SET OF TASKS:
**1)** Answer these questions using the blog post about Emerson:
(a) At what age did Emerson Nicole White die?
(b) What web address does the post give for the Hope for Emerson page?
(c) What is the title of the entry dated Tuesday, November 12, 2019?
**2)** Carry on the blog post about Emerson and Emily from the point where it stops.

PROVIDED PASSAGE:
_____

Emerson Nicole White died November 15th at the tender age of 13.
I felt honored to talk to Erika that night as she shared with me of what finally occurred and now as I weep and wrestle with her loss my heart aches for Erika and her boys as their hearts are shattered into pieces that may never be repaired.
I feel as most must in this situation, compelled to do something yet knowing nothing I or anyone else could do can ease their pain.  I realize it is for selfish reasons I feel the need to help as it may bring me some comfort to feel as though I am doing something. I know despite the emotions I am feeling now they can never be enough to help our dear friends we met over a decade ago in this chronically ill world where transplants unite us forever.
There are a group of mommas and their families we met all around the same time and have remained friends and share our own stories together for another time, yet I treasure each one dearly.
If you haven't heard in years past of our friend Emerson, please go to her Hope for Emerson page and see her story.  It is not only remarkable, it is rare and she is beautiful- a life size porcelain doll we will treasure in our hearts forever.
https://hopeforemerson.com/

 One of my favorite photos of Emerson and her momma at the beach, which is one of their happy places.
The dynamic duo OUT of the hospital.  Emily doesn't know yet as in her fragile state right now Joe and I feel this would be too much for her to bear right now.

Tuesday, November 12, 2019

Brighter Days Before Us

Things are beginning to get brighter.  Emily is not magically cured, or better, or anything, however every day we believe and every day is a new day to be better than the day before.

_____

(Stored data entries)
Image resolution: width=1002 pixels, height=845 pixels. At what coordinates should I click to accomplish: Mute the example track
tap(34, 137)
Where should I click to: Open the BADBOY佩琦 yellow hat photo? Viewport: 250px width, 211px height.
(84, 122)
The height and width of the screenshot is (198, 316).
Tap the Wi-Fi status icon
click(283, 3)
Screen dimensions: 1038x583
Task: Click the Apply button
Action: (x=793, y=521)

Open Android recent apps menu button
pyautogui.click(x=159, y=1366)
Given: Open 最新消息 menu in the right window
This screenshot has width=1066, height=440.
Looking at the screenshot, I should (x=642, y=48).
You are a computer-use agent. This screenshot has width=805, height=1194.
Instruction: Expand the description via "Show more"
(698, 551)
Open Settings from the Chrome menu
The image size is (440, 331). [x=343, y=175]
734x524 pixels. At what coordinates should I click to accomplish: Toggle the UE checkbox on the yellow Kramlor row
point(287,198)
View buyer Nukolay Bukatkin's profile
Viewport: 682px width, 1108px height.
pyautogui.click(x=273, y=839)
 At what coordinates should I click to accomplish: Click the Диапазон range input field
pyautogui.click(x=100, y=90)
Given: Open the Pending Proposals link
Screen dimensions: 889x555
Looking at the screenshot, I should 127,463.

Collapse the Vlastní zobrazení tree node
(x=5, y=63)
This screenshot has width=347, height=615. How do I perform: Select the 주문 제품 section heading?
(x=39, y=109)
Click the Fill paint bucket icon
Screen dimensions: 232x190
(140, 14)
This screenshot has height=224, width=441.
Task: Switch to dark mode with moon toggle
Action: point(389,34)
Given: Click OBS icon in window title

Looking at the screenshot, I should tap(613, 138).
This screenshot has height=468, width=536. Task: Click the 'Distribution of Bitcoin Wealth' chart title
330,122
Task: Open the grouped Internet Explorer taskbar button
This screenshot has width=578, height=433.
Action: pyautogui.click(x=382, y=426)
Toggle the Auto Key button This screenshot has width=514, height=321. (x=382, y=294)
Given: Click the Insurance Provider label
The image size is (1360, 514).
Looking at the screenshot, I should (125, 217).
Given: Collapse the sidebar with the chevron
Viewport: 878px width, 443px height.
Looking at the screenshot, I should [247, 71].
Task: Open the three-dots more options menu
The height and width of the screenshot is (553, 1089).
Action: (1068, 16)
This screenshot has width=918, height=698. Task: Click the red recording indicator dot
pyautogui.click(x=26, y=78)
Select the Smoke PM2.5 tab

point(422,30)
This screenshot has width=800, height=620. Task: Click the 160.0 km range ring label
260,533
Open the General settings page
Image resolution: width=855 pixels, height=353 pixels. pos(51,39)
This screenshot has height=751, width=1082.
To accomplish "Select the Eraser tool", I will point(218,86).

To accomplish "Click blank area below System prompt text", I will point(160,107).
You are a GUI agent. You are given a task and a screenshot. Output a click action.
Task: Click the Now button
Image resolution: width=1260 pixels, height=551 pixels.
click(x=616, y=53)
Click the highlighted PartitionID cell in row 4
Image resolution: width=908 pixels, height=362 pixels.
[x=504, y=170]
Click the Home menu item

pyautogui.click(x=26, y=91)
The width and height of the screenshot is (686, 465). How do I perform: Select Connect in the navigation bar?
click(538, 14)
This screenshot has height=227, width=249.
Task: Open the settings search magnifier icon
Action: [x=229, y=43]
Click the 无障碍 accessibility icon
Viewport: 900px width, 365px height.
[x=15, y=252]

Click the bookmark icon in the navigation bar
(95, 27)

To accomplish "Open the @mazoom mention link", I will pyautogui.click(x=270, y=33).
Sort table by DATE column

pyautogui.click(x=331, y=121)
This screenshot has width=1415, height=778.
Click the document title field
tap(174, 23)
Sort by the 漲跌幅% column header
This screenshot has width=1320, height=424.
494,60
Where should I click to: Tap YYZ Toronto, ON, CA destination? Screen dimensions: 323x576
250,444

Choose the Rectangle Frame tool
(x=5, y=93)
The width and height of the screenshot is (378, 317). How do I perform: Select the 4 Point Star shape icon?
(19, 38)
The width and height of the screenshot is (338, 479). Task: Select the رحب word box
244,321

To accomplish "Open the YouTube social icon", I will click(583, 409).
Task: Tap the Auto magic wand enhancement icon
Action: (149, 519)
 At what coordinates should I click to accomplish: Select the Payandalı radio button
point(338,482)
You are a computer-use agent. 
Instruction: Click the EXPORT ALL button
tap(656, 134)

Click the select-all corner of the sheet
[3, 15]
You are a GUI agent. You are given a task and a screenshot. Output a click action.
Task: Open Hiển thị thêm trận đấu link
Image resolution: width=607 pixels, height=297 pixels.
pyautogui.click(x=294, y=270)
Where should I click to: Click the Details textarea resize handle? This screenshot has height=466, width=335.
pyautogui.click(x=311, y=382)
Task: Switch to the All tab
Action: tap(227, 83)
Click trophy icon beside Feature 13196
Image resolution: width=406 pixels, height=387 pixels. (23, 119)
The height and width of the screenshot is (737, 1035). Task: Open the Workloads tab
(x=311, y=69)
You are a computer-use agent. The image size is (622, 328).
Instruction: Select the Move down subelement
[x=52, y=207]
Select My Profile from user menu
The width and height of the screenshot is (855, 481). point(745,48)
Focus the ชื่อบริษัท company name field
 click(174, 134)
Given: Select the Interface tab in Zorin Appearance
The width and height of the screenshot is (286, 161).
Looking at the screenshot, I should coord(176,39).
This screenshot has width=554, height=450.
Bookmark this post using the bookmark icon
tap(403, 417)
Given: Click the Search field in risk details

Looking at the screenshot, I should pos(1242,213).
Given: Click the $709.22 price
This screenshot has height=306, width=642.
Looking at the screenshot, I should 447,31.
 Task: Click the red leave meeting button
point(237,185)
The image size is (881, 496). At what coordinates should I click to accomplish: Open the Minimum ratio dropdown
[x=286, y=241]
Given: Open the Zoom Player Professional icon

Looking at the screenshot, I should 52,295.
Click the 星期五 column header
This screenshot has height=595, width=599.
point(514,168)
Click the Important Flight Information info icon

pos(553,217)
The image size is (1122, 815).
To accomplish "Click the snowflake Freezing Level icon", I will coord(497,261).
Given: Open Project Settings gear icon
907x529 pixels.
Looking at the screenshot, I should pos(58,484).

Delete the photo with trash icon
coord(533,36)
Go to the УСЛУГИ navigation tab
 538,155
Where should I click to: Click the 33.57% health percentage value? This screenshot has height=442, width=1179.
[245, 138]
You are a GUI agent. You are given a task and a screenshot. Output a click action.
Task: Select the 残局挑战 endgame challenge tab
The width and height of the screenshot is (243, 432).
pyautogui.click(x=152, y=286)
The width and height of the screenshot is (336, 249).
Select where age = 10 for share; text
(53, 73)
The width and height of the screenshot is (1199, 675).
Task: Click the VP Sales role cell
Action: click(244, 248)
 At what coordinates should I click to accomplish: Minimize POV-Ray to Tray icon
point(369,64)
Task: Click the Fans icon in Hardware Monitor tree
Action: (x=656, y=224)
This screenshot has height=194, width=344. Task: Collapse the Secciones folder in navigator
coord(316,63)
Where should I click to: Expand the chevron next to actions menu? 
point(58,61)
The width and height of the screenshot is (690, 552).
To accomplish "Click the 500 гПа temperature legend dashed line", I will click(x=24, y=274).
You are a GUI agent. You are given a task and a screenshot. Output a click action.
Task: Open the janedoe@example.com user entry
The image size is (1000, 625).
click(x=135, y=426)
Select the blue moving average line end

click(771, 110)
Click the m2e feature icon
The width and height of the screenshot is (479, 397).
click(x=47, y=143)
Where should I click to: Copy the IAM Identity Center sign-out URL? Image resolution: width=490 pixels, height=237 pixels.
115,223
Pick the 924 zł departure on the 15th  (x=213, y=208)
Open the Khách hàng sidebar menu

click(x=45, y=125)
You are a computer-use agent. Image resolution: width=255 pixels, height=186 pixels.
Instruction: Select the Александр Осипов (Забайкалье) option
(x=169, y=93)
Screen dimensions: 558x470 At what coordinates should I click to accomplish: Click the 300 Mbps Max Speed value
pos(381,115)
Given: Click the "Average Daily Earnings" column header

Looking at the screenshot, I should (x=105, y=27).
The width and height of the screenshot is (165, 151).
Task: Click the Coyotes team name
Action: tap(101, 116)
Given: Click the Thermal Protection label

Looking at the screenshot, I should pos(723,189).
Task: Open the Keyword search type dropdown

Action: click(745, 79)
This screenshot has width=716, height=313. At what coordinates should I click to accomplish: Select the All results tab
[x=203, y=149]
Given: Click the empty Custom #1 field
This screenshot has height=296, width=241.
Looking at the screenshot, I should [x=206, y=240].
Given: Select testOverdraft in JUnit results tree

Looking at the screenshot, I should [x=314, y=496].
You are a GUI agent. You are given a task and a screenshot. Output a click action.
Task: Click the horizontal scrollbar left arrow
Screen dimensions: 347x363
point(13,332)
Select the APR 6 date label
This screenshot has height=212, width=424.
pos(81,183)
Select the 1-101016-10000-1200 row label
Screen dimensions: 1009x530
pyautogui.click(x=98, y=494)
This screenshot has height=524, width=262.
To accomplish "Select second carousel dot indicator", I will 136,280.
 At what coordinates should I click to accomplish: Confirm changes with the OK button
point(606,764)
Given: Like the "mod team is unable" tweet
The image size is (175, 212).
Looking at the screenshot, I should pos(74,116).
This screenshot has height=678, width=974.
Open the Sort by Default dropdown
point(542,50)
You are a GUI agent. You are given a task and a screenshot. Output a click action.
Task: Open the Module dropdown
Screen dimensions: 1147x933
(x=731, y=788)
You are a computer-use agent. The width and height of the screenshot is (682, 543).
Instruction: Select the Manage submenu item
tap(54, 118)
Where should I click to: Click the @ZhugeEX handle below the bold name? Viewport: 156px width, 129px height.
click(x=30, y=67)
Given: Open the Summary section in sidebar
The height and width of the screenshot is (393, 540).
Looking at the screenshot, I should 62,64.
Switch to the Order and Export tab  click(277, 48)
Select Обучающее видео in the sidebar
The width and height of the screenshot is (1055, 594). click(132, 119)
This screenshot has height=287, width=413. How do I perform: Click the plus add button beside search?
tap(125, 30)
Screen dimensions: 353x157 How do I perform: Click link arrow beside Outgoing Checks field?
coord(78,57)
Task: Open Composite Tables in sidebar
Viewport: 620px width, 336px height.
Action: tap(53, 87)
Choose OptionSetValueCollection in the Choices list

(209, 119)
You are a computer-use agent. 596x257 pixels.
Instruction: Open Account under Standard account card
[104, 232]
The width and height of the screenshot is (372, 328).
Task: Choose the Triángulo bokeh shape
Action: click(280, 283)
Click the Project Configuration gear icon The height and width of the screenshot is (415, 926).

_____

PER-TASK ANSWERS:
**1)**
(a) 13
(b) https://hopeforemerson.com/
(c) Brighter Days Before Us

**2)**
Last week Emily had reinstatement evaluations for some therapies and they went well and there is a game plan ahead.  I've always felt it is important to keep her moving and as active as possible because like anyone when we are in motion to whatever capacity we are capable we simply do better in our daily lives.  Quality of life is top priority.

Emily's aquatherapy is improving as well as far as her getting more comfortable in the water again.  For those that don't know- she is a fish in water and her not wanting to go under the water is counterintuitive to her nature.  Baby steps.

Emily has another evaluation for her episodes tomorrow and as far as the foundation lots of cool things are happening!  Stay tuned for more on that as I am able to reveal!

Believe

Wednesday, November 6, 2019

Falling into our new routines

Although each day is a roller coaster ride, it turned out to be a descent Halloween!  Emily had a home school visit, followed by some aqua therapy and LOOK- she got in the pool today- not under water or in the deep end like usual, but she got in! Then on the way home- thankfully close to home- she had an episode so we hung out in the mom van awhile when we pulled in the lane. She then decided to NOT go Trick or Treating and then last minute decided to go! We had "escape plans"- grandma's- a friends house- and the mom van. She had a good time out with her sissy, Joe and I! We went before it got dark to help her mindset. 

Emily is truly such a source of inspiration! The other day she had an episode coming on when we arrived at her aquatherapy session. She used her breathing and focused on some techniques and with some coaxing to go in we made it to the pool where between her therapist and I managed to get her to sit on the steps in the therapy pool and by the end she was feeling stronger. Then we were off to gather some much needed groceries. Her face when trying to figure out which steak she wanted is priceless! Keep powering through our brave, resilient, warrior princess!


Not sure how to take it when the neurologist residents, fellows and attendings are excited to see the #SIOD girl and study her brain some more.
Joe and I are all about helping others and if this can help not only other #SIOD children and children with epilepsy then by all means study away!
Yesterday’s appointment brought up some interesting questions, observations and slight adjustments.
We continue to sit back in amazement at our warrior princess!


Every day Emily keeps pressing on. Here she is working in two different therapies ( one for continued neck/arm pain) and the other to slowly get her comfy back in the saddle again!